2. Place the garlic, coriander seeds, cumin seeds, turmeric, paprika, Aleppo pepper, parsley and extra virgin olive oil in a blender and process until smooth.
3. Rub the sea bass fillets with chermoula. Place a 2-foot sheet of parchment paper on a work surface and fold in half lengthwise. Arrange 4 of the sea bass fillets along one edge of the seam. Fold the parchment over the fillets and fold the edges in to crimp and seal one large pouch around the fish. Repeat with a second sheet of parchment and the remaining 4 fillets. Carefully transfer the pouches to a rimmed baking sheet. Bake until fish is cooked through and flakey, about 10-12 minutes.
4. Remove from the oven and carefully open the parchment pouches (be careful of the steam).

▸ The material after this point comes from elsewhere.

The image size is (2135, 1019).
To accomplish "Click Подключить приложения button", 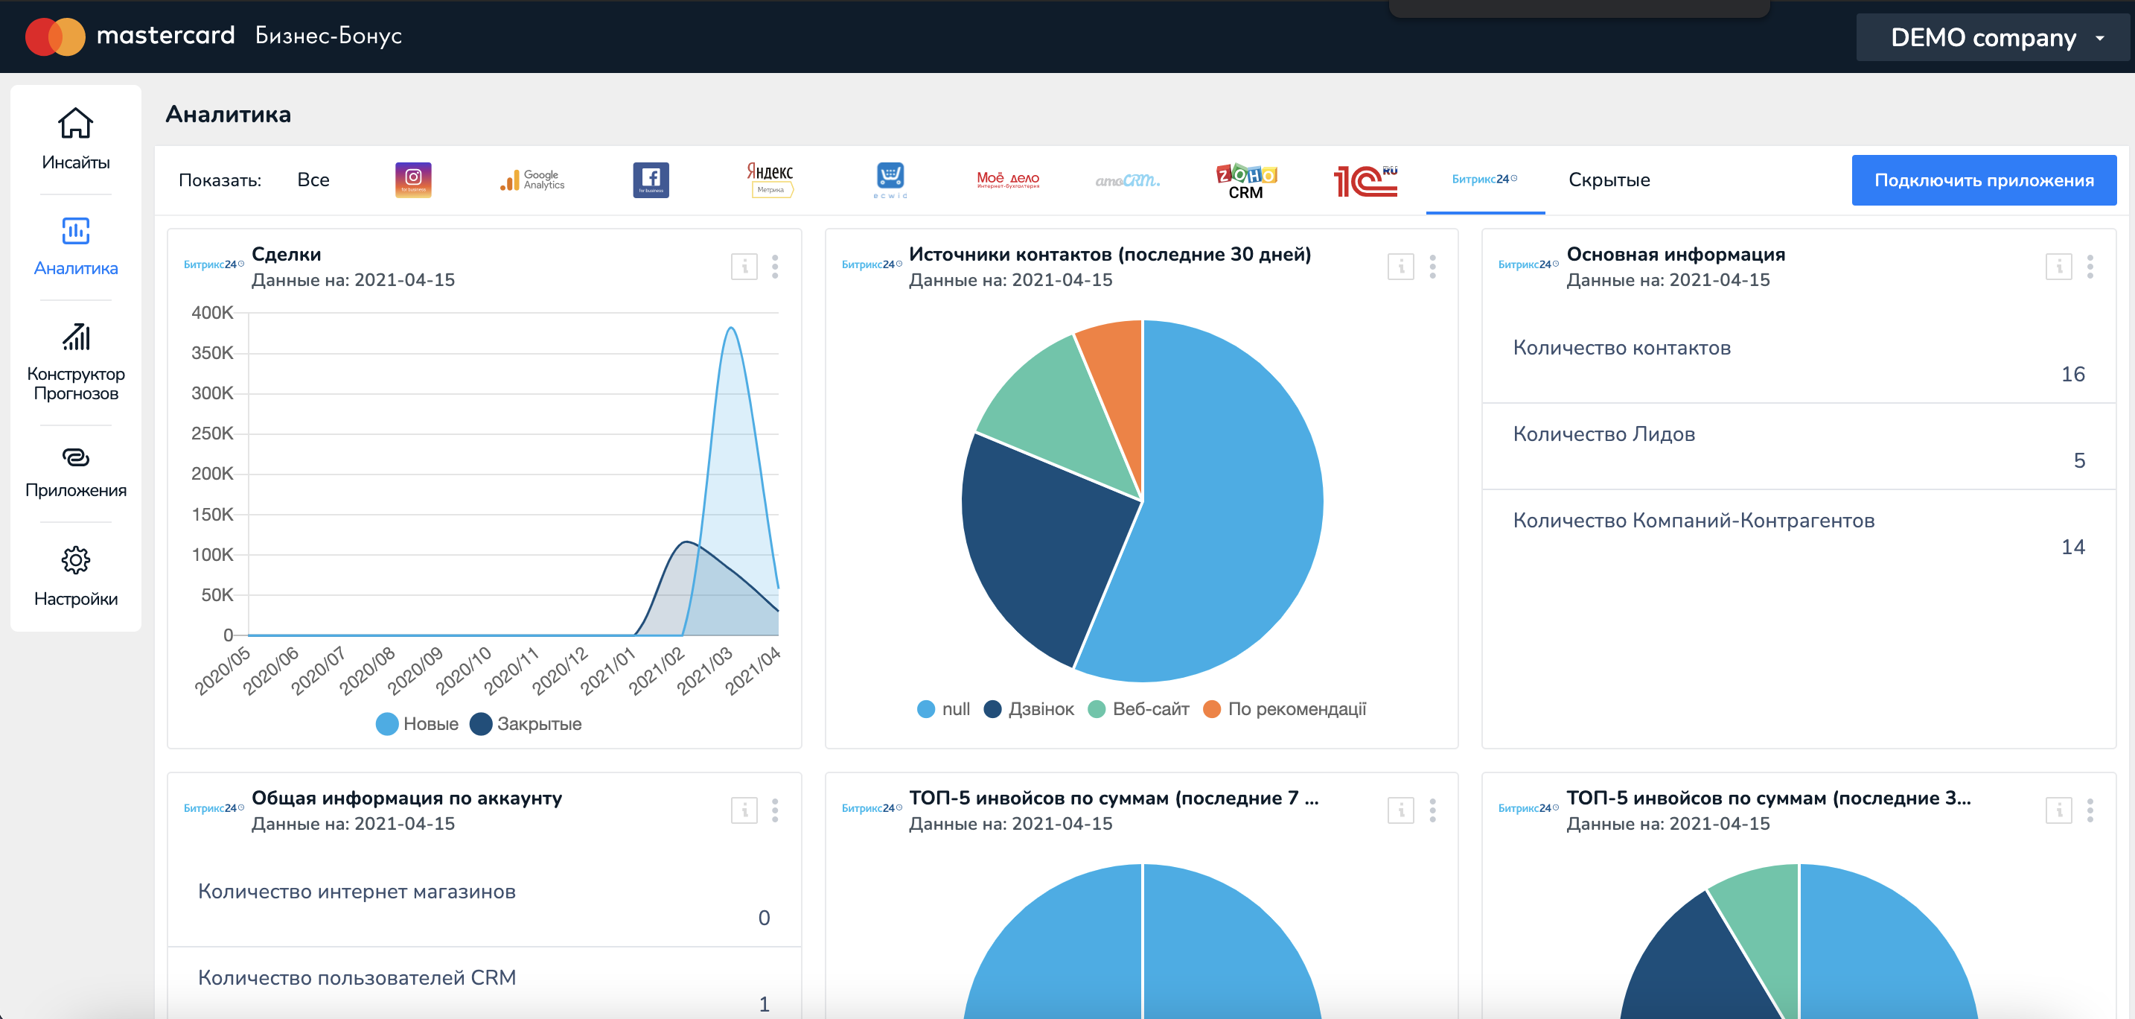I will point(1983,180).
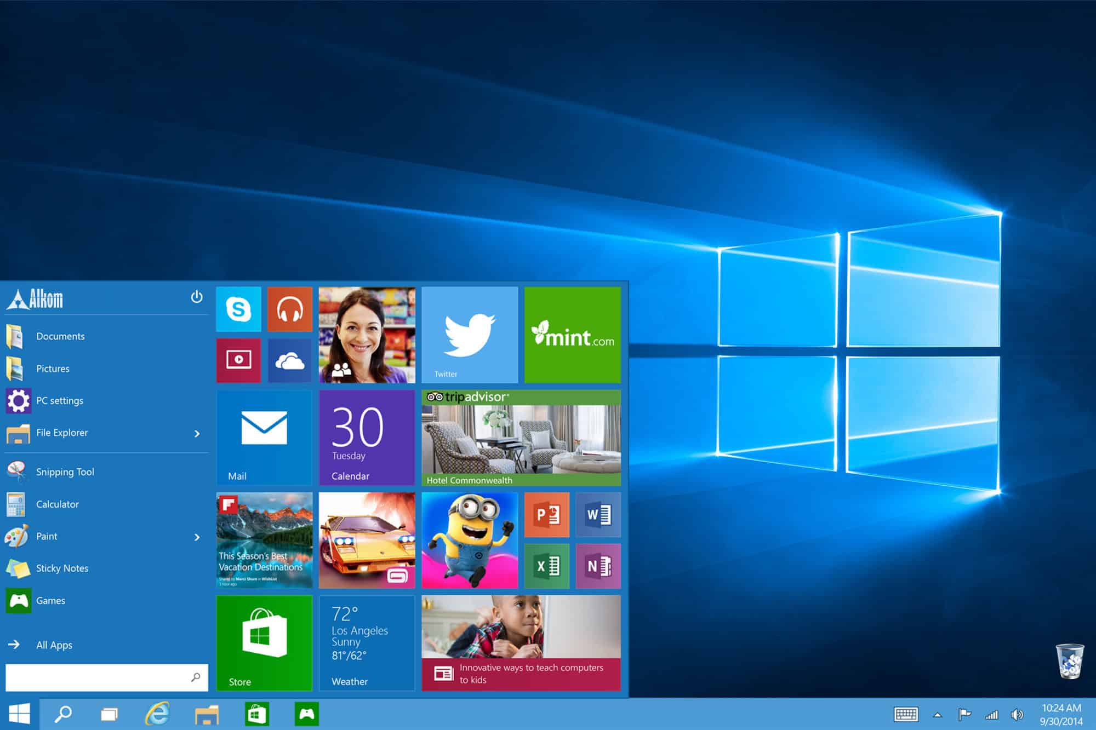Open PC settings from Start menu
The image size is (1096, 730).
[59, 401]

Serve immediately with lemon wedges.
Herbed and Preserved Lemon Asparagus
Time: 20 minutes
1 bunch of asparagus, ends trimmed
4 tablespoons olive oil, divided
1 teaspoon salt
⅔ cup fresh dill, chopped, plus more for garnish
⅔ cup fresh parsley, chopped
1 tablespoon preserved lemon rind, chopped
Juice of half a lemon
Freshly ground black pepper
1. Preheat oven to 425°F.
2. Place the asparagus on a rimmed baking sheet and toss with 2 tablespoons of olive oil and the salt. Roast until just tender, about 10-12 minutes.
3. Meanwhile, combine the dill, parsley, preserved lemon, 2 tablespoons of olive oil and lemon juice in a small bowl and mix to combine.
4. Spoon the lemony herbs over the roasted asparagus. Finish with pepper and fresh dill sprigs to taste.
Time: 1 hour and 15 minutes
3 tablespoons olive oil
1 large yellow onion, diced
4 red bell peppers, seeded, cored, and diced
1 teaspoon paprika
2 teaspoons salt
½ teaspoon freshly ground black pepper
1 tablespoon red wine vinegar
4 tomatoes on the vine, diced
4 garlic cloves
1 teaspoon sugar
1. Heat the olive oil in a large pan over medium heat. Add the onion and bell pepper and sauté until softened, about 5 minutes.
2. Add the paprika, salt and pepper. Stir to combine. Add the red wine vinegar and let cook for 1-2 minutes. Add the tomatoes, garlic, and sugar and stir to combine.
3. Simmer on medium-low, stirring occasionally, until the ingredients reduce down to a thick, tangy, sweet sauce, about 45-60 minutes.
4. Taste and adjust for seasoning. Let cool and serve alongside your favorite summer spread.